What troubles me about all this is – well, I hate to say it, but I feel the same way as Lovecraft in Brooklyn does about this. I don't see where it stops. It sounds like this guy is being called out as a powerful member of the media, a fine distinction that I doubt will exist much longer if it even exists now. Is a blogger subject to this law, for example? It's possible to influence millions of people now without even being identifiable, for heaven's sake. How is this supposed to be applied?

I appreciate that this seems like a pretty impertinent line to take, as I have never been to Australia and haven't gotten through the whole law yet. It's probably my ignorance; still, thus far, I don't quite understand how this will work as time goes on.
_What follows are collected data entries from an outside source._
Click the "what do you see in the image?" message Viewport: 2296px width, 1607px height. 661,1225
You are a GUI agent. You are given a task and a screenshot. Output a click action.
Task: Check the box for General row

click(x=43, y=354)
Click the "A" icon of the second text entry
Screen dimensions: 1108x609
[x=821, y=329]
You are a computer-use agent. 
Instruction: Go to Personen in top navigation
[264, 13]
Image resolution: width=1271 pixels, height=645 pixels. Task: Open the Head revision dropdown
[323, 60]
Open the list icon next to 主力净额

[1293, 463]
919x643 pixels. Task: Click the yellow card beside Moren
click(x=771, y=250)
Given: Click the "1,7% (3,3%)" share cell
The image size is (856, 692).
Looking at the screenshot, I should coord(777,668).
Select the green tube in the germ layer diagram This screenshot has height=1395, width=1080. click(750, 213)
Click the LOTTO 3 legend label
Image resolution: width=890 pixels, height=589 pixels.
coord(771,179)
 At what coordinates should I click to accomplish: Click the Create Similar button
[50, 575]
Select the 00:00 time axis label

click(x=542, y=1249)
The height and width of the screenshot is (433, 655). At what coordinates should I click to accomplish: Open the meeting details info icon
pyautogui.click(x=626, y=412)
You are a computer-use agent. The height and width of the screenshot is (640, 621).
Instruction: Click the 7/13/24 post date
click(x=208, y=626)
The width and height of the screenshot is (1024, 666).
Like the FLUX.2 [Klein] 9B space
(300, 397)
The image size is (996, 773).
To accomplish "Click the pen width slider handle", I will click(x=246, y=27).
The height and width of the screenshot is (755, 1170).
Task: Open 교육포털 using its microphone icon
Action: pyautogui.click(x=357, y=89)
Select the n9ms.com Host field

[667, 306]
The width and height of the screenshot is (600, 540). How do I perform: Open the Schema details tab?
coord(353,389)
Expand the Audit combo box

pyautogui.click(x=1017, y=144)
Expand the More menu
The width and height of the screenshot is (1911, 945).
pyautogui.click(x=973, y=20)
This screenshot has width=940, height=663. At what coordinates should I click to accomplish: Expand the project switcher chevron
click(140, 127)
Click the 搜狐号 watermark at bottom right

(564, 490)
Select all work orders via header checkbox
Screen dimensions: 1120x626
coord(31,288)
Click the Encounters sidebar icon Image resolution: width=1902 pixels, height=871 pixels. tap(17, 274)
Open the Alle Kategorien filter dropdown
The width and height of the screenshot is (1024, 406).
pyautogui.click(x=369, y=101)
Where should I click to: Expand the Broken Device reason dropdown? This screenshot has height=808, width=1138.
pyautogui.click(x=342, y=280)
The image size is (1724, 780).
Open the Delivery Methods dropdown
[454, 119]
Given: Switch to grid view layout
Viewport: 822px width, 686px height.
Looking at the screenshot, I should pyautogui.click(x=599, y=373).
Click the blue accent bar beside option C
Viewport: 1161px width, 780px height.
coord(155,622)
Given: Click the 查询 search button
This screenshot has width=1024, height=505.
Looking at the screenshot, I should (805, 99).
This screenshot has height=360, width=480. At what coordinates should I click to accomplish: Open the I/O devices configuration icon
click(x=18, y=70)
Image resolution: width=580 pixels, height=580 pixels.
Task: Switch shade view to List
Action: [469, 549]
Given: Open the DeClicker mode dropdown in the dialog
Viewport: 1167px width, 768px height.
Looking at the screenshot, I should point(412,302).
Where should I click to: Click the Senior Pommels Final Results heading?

Finally, I don't know if it's an efficacious way to get rid of racism. Shutting people up often doesn't do it. I know it seems unconscionable to just let people say execrable things; but sometimes talking about it is the only way to deal with it, and making it clear at the outset that speech is allowed no matter what is a way of conferring respect and dignity on members of society. Again, this is just one American's perspective, though; and wanting to get rid of racism is a noble and worthy cause that I can understand wanting to support.
posted by koeselitz at 10:05 PM on September 28, 2011 [5 favorites]


I'm sure LiB would regard his own personal defamation at the hands of the press as just part of "free-wheeling debate", which he seems to think is improved by the inclusion of outright lies (and racist ones at that).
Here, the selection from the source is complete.